I’m like the suburban housewife version of The Karate Kid. Five hours of tree pruning, cutting, raking, tying bundles, and marking larger branches for removal, and every muscle’s feelin’ it. I’ve got some rad “carnage,” too (bruises and cuts). Thank heaven for arnica! And sorry to all the screaming trees. It’s for your own good.
Unlike the Karate Kid, though, I’ve got a gym membership, so I can go take a schvitz afterward (sauna, in this case).
The buffer at the rear of our property has some nice boulders inside it, and a Japanese Maple and a Weeping Cherry tree that are being squelched by overgrown bushes, plus hazards like Poison Oak, Poison Ivy, and Poison Sumac (none of which I’m allergic to, I’m happy to have found out!), plus some thorny-ass muthafuckas that I am determined to protect my young from.
It’s bordered by what could be a charming stone wall, if it weren’t falling apart. Every crevice is a receptacle for leaves. It needs to be cleaned up and put together solidly, so our daughter can play there. I not only want her to be safe, I want to create a space that stimulates her imagination and becomes her theater for outdoor play; her lab for natural science; or whatever she makes it out to be.
I complained to the landscaper that he and his crew were ignoring the buffer, because I thought their services included our whole property.
“I can do ANYTHING for MONEY,” he said.
“I’m not asking you to do things FOR FREE,” I assured him.
I asked how much he’d charge to remove the hardened, pebbly earth and replace it with topsoil. Let’s just say, he priced himself out of a task. Then my husband and I decided to clean up the whole buffer ourselves. It was a thrilling moment, in fact, when we decided to make this a family project. Fresh air, manual labor… what could be healthier?
I got a handful of tools at Home Depot and I’ll be whittling away at the thicket whenever I get the chance.
I might have overdone it today, though. I need something stronger than arnica. Topricin is good. Recommendations for an effective muscle rub are welcome.
Gardening is a feel-good project. It’s so absorbing, I lose track of time. (I’m probably avoiding paperwork.

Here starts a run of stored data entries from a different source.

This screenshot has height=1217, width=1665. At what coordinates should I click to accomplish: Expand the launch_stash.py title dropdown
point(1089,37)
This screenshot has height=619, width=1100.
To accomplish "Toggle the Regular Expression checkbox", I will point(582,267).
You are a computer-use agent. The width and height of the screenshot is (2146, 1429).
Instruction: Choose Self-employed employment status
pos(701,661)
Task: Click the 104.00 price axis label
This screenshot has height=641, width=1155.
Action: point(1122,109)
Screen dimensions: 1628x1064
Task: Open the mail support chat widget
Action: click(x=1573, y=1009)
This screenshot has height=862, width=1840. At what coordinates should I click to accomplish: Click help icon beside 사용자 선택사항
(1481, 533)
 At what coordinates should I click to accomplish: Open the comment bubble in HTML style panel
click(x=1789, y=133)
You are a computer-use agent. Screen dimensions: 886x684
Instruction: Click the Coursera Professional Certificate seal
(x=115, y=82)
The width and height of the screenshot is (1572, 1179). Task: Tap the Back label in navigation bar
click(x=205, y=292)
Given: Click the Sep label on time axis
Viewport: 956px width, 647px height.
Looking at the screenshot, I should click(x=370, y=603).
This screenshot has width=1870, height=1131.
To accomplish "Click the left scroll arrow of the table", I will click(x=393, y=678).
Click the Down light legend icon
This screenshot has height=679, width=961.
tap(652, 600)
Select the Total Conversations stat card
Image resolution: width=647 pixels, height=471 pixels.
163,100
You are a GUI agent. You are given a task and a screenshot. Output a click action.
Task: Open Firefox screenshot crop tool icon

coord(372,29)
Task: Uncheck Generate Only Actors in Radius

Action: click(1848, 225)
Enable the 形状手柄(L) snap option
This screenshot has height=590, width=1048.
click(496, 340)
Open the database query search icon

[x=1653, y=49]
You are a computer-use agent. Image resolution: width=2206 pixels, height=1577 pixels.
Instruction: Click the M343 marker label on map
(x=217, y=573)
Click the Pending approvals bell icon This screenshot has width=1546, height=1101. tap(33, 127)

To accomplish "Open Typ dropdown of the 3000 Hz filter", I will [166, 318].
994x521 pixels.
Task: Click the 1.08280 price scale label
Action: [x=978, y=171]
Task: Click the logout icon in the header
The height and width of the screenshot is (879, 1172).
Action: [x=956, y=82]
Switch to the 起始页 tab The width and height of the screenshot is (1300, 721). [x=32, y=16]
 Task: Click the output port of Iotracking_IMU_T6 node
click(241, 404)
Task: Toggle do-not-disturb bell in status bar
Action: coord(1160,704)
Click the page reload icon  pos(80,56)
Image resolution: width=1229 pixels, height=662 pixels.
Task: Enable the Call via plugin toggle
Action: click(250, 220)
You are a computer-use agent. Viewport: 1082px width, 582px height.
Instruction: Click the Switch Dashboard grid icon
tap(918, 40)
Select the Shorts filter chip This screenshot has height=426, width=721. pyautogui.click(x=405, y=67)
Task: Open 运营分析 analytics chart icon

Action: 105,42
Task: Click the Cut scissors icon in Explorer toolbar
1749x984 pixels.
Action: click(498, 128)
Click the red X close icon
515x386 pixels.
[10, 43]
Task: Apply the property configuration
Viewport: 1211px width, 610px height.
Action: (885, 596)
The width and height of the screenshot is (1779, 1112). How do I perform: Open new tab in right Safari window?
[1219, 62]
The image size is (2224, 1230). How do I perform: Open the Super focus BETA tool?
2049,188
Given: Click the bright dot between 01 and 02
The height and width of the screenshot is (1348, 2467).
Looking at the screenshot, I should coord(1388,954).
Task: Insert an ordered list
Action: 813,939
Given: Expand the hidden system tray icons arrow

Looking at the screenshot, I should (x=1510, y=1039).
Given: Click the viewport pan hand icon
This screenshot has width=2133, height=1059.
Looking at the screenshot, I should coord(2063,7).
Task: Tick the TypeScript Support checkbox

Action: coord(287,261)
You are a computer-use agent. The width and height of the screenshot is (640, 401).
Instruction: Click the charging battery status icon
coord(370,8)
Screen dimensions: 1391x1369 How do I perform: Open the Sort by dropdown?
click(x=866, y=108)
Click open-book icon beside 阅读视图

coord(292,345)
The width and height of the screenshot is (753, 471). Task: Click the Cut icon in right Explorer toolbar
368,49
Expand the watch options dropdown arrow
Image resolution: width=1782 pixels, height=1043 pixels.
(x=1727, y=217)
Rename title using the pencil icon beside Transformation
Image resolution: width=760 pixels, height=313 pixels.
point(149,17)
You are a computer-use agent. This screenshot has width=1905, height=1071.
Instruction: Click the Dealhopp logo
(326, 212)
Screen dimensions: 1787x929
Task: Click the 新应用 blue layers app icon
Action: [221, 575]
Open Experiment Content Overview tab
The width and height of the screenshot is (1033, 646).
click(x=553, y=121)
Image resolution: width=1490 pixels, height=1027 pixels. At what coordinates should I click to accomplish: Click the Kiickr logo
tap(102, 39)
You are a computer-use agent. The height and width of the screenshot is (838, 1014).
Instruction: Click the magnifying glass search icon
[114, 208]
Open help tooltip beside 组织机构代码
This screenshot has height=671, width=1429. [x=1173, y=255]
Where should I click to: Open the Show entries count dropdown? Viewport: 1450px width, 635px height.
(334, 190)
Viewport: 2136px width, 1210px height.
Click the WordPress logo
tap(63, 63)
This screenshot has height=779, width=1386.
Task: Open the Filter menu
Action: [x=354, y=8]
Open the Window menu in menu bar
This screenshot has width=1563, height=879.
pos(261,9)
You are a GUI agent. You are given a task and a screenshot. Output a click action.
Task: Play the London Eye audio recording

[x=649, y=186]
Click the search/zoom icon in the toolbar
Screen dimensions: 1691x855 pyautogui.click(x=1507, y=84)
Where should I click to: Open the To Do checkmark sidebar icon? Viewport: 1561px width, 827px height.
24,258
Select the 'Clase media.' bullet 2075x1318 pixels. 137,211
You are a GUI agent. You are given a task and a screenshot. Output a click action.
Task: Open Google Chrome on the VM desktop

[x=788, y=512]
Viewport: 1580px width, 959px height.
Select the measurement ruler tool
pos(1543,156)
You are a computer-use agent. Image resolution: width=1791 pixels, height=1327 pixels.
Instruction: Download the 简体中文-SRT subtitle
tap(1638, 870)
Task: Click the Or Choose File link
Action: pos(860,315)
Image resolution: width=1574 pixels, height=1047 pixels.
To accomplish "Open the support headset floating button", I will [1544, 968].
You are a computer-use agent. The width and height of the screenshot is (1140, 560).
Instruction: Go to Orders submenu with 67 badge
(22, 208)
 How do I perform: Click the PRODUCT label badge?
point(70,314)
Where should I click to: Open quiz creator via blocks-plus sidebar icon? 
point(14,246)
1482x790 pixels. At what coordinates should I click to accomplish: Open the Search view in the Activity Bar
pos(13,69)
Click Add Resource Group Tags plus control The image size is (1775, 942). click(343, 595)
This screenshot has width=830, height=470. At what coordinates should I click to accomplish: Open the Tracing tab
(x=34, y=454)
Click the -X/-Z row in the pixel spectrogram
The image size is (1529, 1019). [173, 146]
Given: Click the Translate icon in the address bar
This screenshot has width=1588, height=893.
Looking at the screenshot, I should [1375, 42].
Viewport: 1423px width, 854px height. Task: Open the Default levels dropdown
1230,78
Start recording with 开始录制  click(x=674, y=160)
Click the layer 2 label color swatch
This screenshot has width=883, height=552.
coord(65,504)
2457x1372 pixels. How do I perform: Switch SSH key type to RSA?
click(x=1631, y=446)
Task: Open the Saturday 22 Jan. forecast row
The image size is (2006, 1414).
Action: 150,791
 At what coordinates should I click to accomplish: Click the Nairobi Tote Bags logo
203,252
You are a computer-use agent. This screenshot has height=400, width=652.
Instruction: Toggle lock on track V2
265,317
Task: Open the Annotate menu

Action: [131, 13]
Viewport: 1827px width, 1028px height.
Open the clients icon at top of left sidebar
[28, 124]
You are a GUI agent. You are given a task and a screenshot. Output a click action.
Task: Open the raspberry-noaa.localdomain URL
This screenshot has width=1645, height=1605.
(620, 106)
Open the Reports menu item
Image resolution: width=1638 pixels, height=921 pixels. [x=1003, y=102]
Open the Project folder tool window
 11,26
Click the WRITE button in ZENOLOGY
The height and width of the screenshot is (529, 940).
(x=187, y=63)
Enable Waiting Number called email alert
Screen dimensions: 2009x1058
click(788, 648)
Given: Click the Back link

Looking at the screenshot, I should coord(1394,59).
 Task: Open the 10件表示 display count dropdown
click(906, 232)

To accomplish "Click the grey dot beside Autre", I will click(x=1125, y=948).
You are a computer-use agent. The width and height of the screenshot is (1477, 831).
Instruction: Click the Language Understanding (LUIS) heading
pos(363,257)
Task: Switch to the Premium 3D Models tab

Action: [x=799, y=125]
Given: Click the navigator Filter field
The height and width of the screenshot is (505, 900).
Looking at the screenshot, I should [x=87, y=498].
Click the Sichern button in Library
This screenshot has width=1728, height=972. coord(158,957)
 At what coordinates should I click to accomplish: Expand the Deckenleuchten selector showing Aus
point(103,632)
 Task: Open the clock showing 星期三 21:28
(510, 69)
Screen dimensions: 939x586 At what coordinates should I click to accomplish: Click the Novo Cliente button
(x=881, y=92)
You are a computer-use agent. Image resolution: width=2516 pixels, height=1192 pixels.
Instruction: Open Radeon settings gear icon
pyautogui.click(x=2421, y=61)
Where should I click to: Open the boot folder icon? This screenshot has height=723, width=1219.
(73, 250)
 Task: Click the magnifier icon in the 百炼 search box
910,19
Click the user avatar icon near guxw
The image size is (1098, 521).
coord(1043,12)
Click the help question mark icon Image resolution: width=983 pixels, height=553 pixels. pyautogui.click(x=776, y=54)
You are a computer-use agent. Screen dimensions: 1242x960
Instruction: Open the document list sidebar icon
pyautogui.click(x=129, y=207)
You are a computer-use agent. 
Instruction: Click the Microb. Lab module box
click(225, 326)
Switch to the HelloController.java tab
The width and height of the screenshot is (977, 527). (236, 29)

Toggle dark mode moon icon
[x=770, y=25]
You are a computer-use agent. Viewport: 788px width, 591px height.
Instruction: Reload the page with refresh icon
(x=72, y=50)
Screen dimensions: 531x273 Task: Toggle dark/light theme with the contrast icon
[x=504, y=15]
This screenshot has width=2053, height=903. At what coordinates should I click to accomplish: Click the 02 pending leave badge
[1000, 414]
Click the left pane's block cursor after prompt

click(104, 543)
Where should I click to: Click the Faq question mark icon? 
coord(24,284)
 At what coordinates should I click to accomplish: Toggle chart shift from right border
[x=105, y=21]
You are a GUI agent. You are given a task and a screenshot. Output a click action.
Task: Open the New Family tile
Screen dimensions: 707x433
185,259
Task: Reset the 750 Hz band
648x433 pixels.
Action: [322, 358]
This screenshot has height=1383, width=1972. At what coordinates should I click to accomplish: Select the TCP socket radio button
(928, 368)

And my toddler finally cried because I wasn’t paying enough attention to her.)
I felt the pride of ownership!
This is a totally new sensation! I’ve lived in seven apartments over the past fifteen years. Decor and furnishings were, in the grand scheme, temporary. I can’t trash this place like a rockstar. (Someone please tell our toddler she can’t trash this place like a rockstar.)
I realize the more work I do to this house with my own hands, the more invested and attached I’ll likely feel. It’s our first house, and we’ve lived in it exactly two years. We say it’s a “starter house,” because the upstairs is small, and the pipes creak, and the workmanship and electrical aren’t up to code, and the air conditioning’s illegal, and there’s no access to a cavernous attic that might be home to bats, and it’s got an unfinished basement that leads to a crawlspace that’s wet and dungeonesque (things I never had growing up), and it’s freezing during winter… But, by golly, on nights like these when we’re cozy and peaceful in it, I love it.
…Maybe I’ll paint the house! (It’s beige. Some would say taupe. It’s beige with taupe trim.) (Needs power washing first.) Oh, and we’ve never had the gutters cleaned. Plant stalks are growing out of them. Is that a trouble spot? I’ll also build a portico!
We have new exterior lights (on sale from LampsPlus) we plan to install (electrician is M.I.A.). We need a new mailbox. These brass things are hideous (and broken):
It’s by no means a “fixer upper”; we wanted a place where kitchen and bath had already been updated. But, after two years getting to know its quirks, it’s time to start tackling the punch list, project by project.